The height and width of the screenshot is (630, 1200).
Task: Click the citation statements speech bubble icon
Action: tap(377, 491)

...

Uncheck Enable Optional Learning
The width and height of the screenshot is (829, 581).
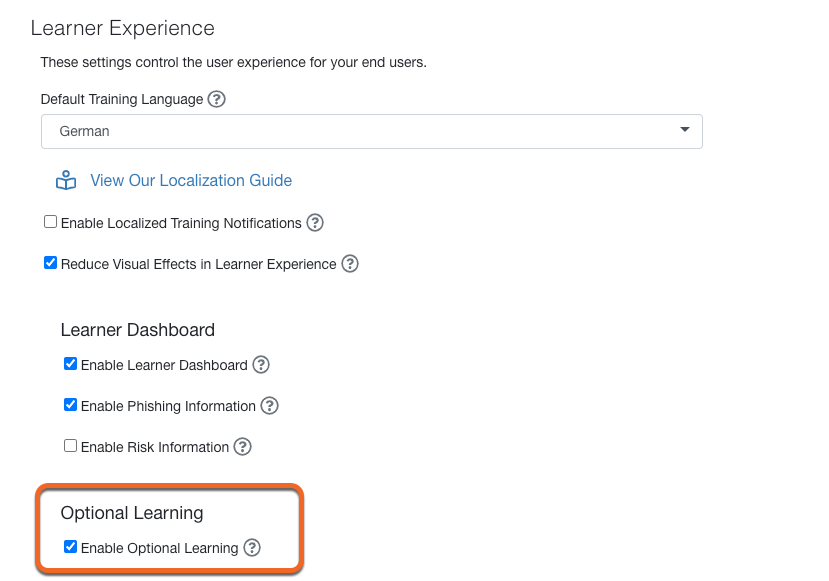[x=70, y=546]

* * *

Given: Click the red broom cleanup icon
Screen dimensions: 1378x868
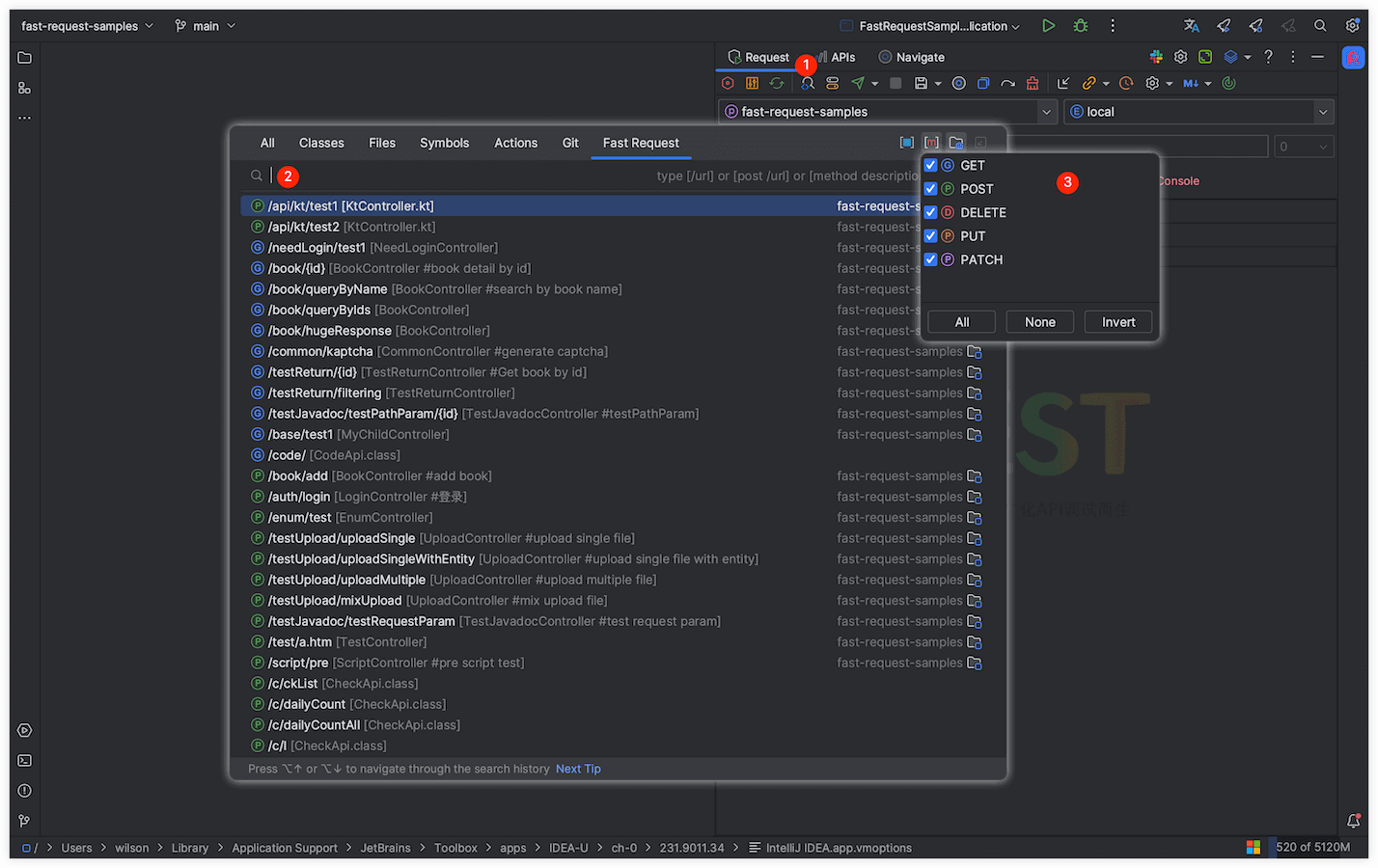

### AIM OF THE TASK
Above this instruction are the records; retype exactly the lines from the one containing "Given: Click the red broom cleanup icon" up to and including the one containing "Screen dimensions: 1378x868".

### SOLUTION
Given: Click the red broom cleanup icon
Screen dimensions: 1378x868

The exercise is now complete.